**EXERCISE AIM**. What you return must be the lines from the first one below through the one containing "新聞行銷 (12, 2308)", exactly and with pictures excluded.
== EXCERPTED RECORDS
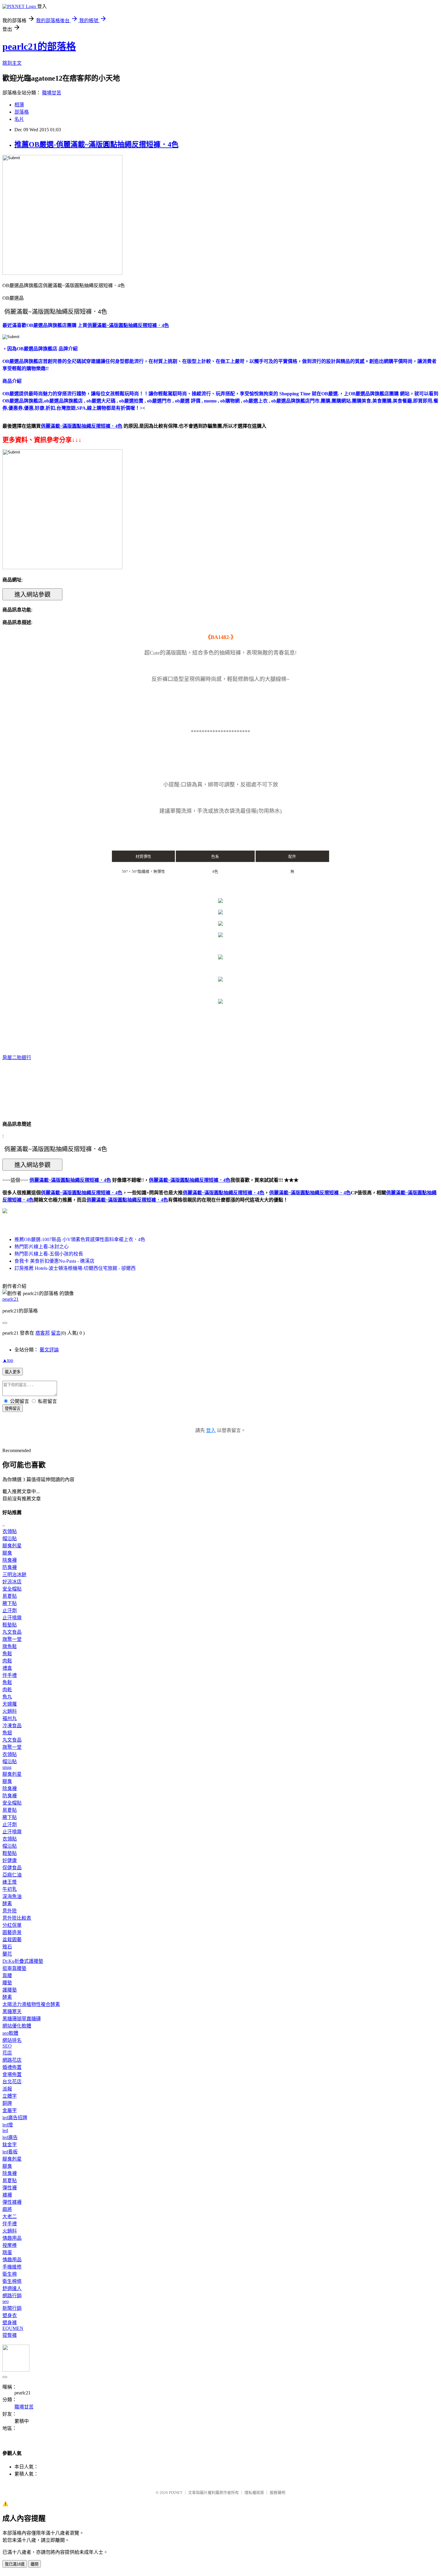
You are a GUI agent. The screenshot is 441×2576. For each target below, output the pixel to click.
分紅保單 (12, 1925)
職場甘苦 (51, 92)
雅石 (7, 1946)
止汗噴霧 (12, 1617)
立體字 (9, 2096)
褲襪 (7, 2194)
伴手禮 (9, 1675)
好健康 (9, 1860)
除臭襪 (9, 1560)
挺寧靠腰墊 (14, 1968)
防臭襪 (9, 1567)
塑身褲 (9, 2322)
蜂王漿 (9, 1882)
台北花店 (12, 2081)
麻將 (7, 2209)
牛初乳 (9, 1889)
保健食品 (12, 1867)
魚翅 (7, 1732)
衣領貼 (9, 1531)
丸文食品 (12, 1632)
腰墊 (7, 1982)
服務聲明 (277, 2492)
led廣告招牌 (14, 2117)
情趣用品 (12, 2238)
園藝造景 (12, 1932)
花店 (7, 2052)
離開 (34, 2564)
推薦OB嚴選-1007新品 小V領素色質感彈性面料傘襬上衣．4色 (79, 1239)
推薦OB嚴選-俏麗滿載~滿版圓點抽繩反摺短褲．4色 (96, 144)
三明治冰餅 (14, 1574)
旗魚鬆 (9, 1646)
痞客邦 (42, 1333)
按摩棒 (9, 2245)
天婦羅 (9, 1704)
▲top (7, 1360)
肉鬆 (7, 1660)
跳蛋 (7, 2252)
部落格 (21, 111)
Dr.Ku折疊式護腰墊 (22, 1961)
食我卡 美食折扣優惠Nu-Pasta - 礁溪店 (54, 1261)
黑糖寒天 (12, 2011)
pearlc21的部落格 (39, 46)
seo (5, 2301)
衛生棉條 (12, 2281)
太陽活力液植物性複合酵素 (31, 2004)
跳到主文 (12, 63)
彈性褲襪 (12, 2202)
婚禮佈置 (12, 2067)
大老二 (9, 2216)
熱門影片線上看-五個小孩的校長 (48, 1253)
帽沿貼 (9, 1538)
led (5, 2130)
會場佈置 (12, 2074)
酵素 (7, 1903)
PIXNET (175, 2492)
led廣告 (10, 2137)
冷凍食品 (12, 1725)
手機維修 (12, 2266)
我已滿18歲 (15, 2564)
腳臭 (7, 1552)
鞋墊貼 (9, 1624)
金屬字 (9, 2110)
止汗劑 (9, 1610)
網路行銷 (12, 2295)
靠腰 (7, 1975)
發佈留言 (12, 1408)
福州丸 (9, 1718)
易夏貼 (9, 1596)
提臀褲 (9, 2335)
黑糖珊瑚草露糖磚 (21, 2018)
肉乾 (7, 1689)
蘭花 (7, 1954)
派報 (7, 2088)
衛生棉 (9, 2274)
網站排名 (12, 2040)
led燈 (7, 2124)
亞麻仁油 (12, 1874)
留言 (56, 1333)
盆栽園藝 (12, 1939)
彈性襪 (9, 2187)
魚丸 (7, 1696)
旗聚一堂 (12, 1639)
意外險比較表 (16, 1918)
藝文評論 (49, 1349)
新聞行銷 (12, 2308)
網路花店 (12, 2060)
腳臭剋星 (12, 1545)
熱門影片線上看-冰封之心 (41, 1246)
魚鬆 (7, 1653)
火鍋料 (9, 1711)
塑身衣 (9, 2315)
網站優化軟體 (16, 2025)
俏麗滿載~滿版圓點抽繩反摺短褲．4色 (81, 1192)
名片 (19, 119)
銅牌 (7, 2103)
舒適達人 (12, 2288)
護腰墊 (9, 1989)
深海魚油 (12, 1896)
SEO (7, 2046)
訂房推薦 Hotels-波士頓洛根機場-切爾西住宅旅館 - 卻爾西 (75, 1268)
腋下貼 (9, 1603)
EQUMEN (12, 2328)
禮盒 (7, 1668)
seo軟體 (10, 2033)
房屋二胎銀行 (16, 1057)
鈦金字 (9, 2144)
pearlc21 (10, 1299)
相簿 (19, 104)
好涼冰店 (12, 1581)
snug (6, 1767)
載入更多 (12, 1372)
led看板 (10, 2151)
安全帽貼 (12, 1588)
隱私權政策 (254, 2492)
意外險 (9, 1910)
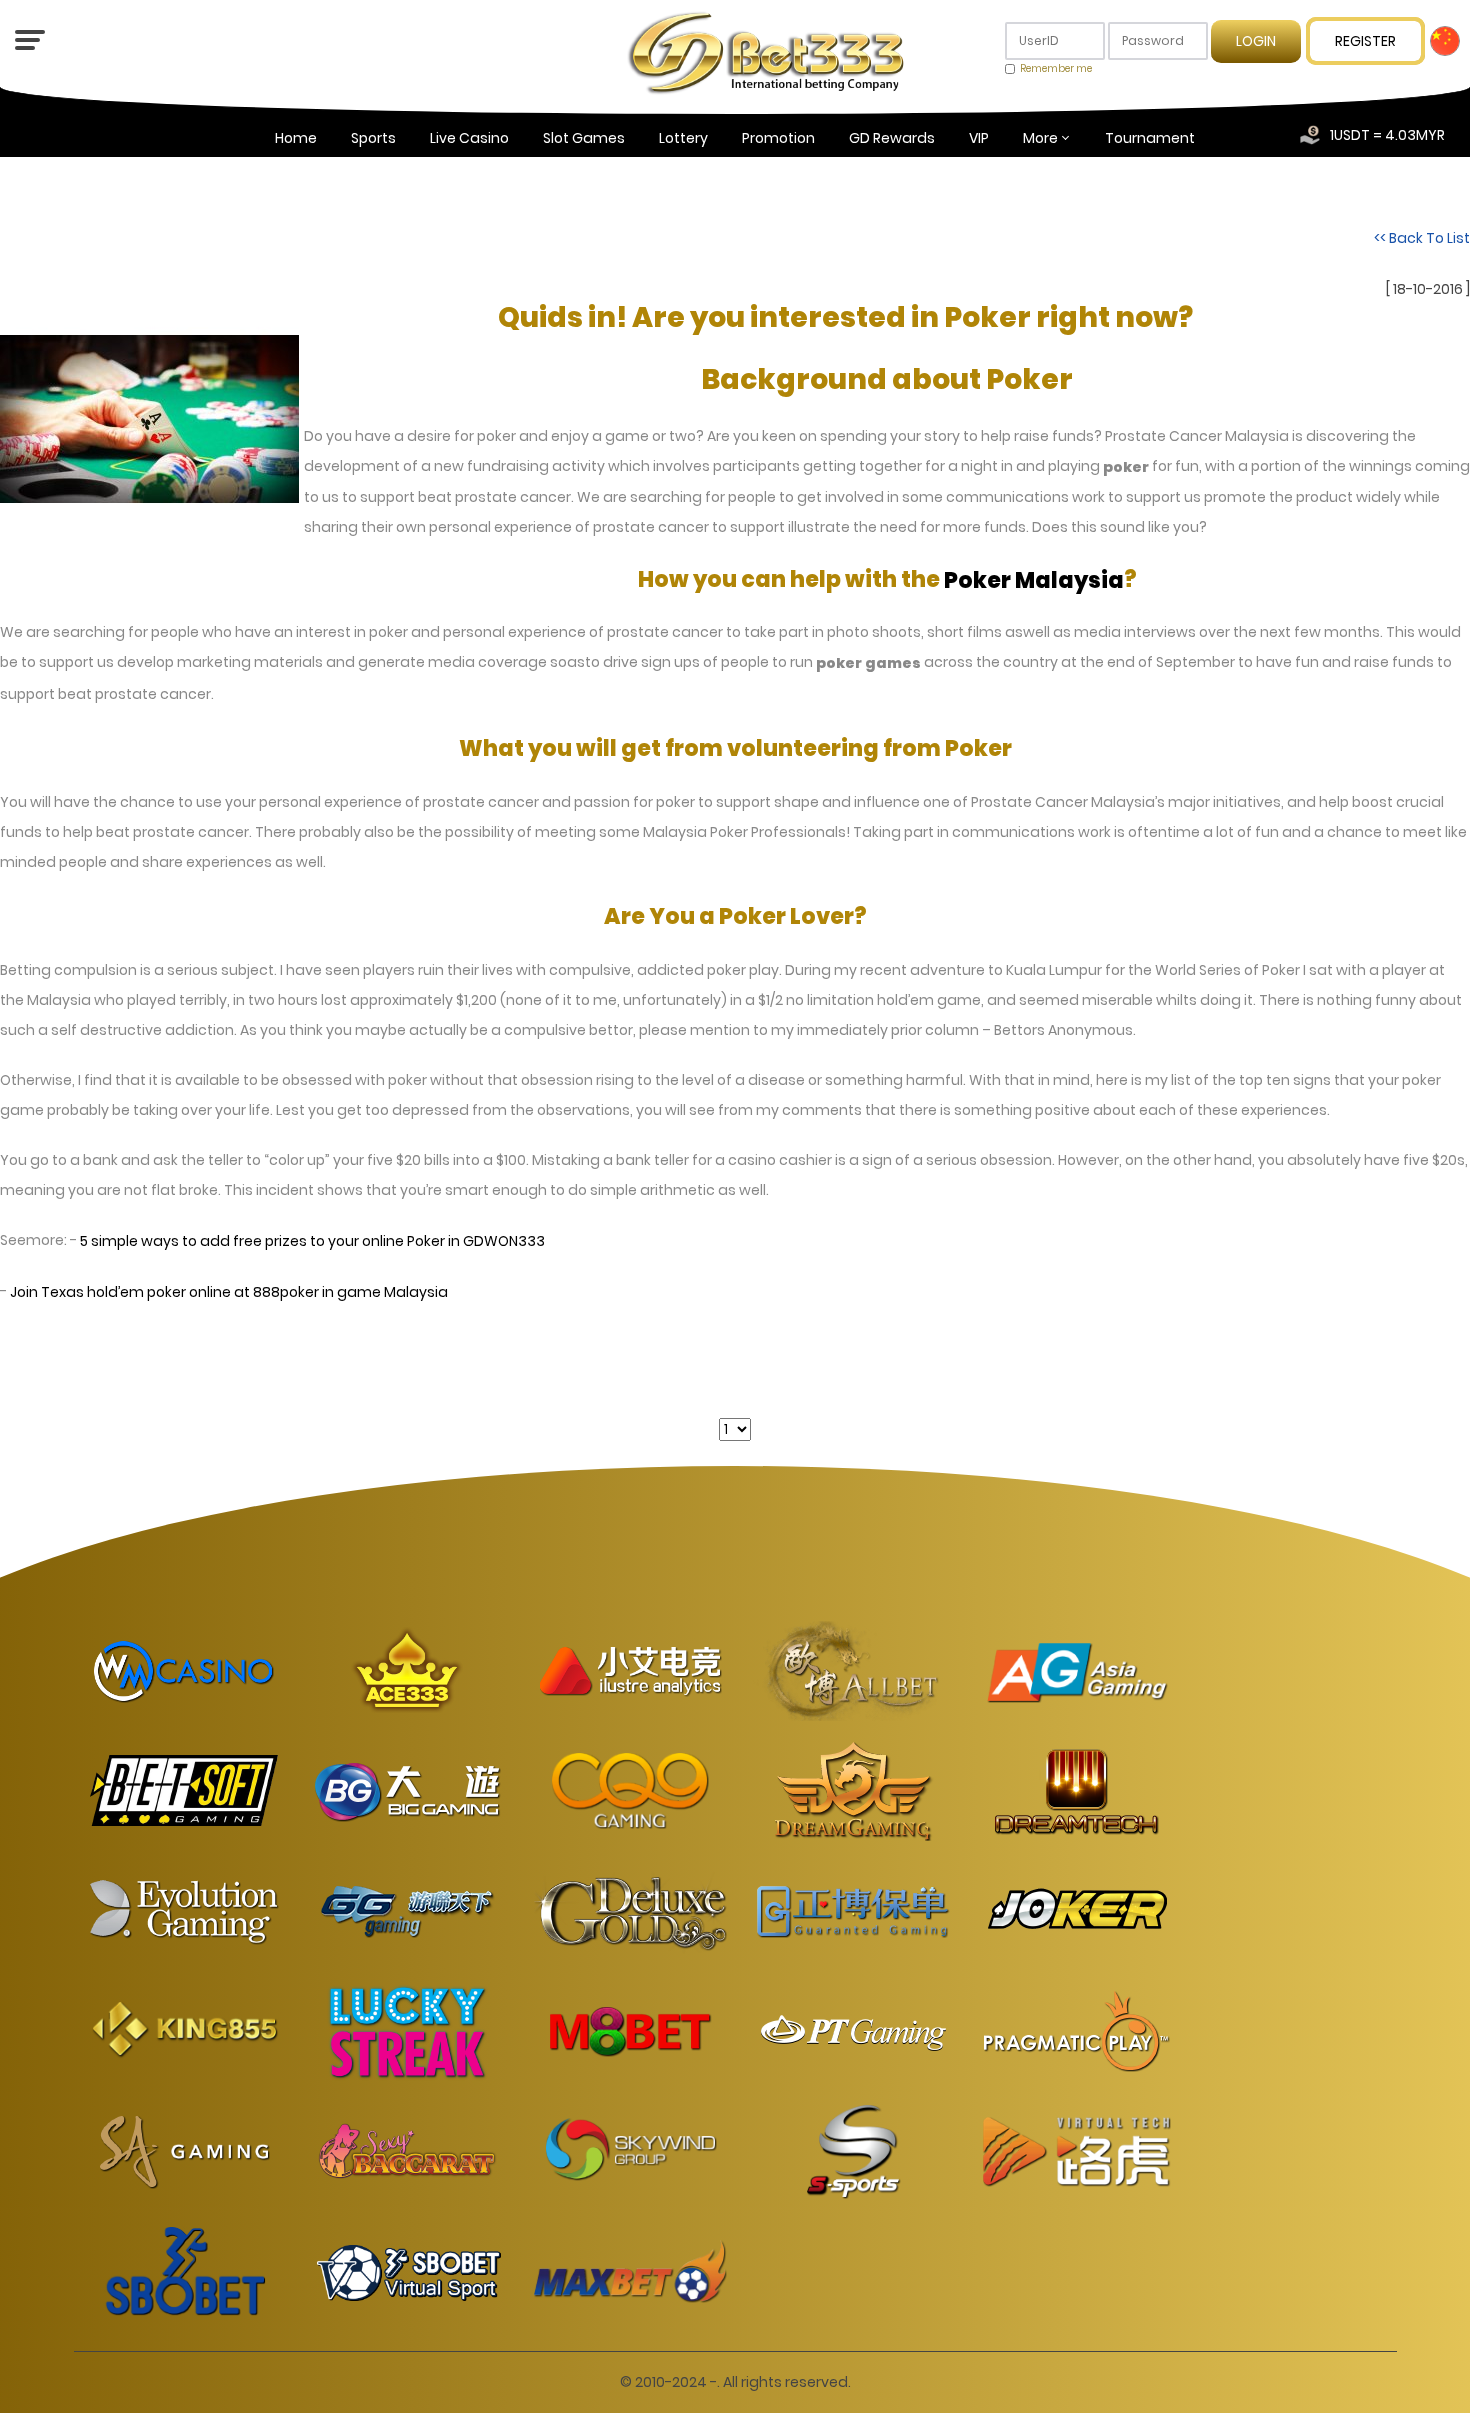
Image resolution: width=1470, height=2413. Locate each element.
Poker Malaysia (1034, 580)
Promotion (778, 138)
====
**OUTPUT FOR THIS TASK**.
You are a GUI agent. The screenshot is 441×2576. For each target below, output the pixel to click.
分紅保單 (12, 1925)
職場甘苦 (51, 92)
雅石 (7, 1946)
止汗噴霧 (12, 1617)
立體字 (9, 2096)
褲襪 (7, 2194)
伴手禮 (9, 1675)
好健康 (9, 1860)
除臭襪 (9, 1560)
挺寧靠腰墊 (14, 1968)
防臭襪 (9, 1567)
塑身褲 (9, 2322)
蜂王漿 (9, 1882)
台北花店 (12, 2081)
麻將 (7, 2209)
牛初乳 (9, 1889)
保健食品 (12, 1867)
魚翅 (7, 1732)
衣領貼 (9, 1531)
丸文食品 (12, 1632)
腰墊 (7, 1982)
服務聲明 (277, 2492)
led廣告招牌 (14, 2117)
情趣用品 (12, 2238)
園藝造景 (12, 1932)
花店 (7, 2052)
離開 (34, 2564)
推薦OB嚴選-1007新品 小V領素色質感彈性面料傘襬上衣．4色 (79, 1239)
推薦OB嚴選-俏麗滿載~滿版圓點抽繩反摺短褲．4色 (96, 144)
三明治冰餅 (14, 1574)
旗魚鬆 (9, 1646)
痞客邦 (42, 1333)
按摩棒 (9, 2245)
天婦羅 (9, 1704)
▲top (7, 1360)
肉鬆 (7, 1660)
跳蛋 (7, 2252)
部落格 (21, 111)
Dr.Ku折疊式護腰墊 (22, 1961)
食我卡 美食折扣優惠Nu-Pasta - 礁溪店 (54, 1261)
黑糖寒天 (12, 2011)
pearlc21的部落格 (39, 46)
seo (5, 2301)
衛生棉條 (12, 2281)
太陽活力液植物性複合酵素 (31, 2004)
跳到主文 (12, 63)
彈性褲襪 (12, 2202)
婚禮佈置 (12, 2067)
大老二 (9, 2216)
熱門影片線上看-五個小孩的校長 (48, 1253)
帽沿貼 (9, 1538)
led (5, 2130)
會場佈置 (12, 2074)
酵素 (7, 1903)
PIXNET (175, 2492)
led廣告 (10, 2137)
冷凍食品 (12, 1725)
手機維修 (12, 2266)
我已滿18歲 (15, 2564)
腳臭 (7, 1552)
鞋墊貼 (9, 1624)
金屬字 (9, 2110)
止汗劑 (9, 1610)
網路行銷 (12, 2295)
靠腰 (7, 1975)
發佈留言 (12, 1408)
福州丸 (9, 1718)
易夏貼 (9, 1596)
提臀褲 (9, 2335)
黑糖珊瑚草露糖磚 (21, 2018)
肉乾 (7, 1689)
蘭花 (7, 1954)
派報 (7, 2088)
衛生棉 (9, 2274)
網站排名 (12, 2040)
led燈 (7, 2124)
亞麻仁油 (12, 1874)
留言 (56, 1333)
盆栽園藝 (12, 1939)
彈性襪 (9, 2187)
魚丸 (7, 1696)
旗聚一堂 (12, 1639)
意外險比較表 (16, 1918)
藝文評論 (49, 1349)
新聞行銷 (12, 2308)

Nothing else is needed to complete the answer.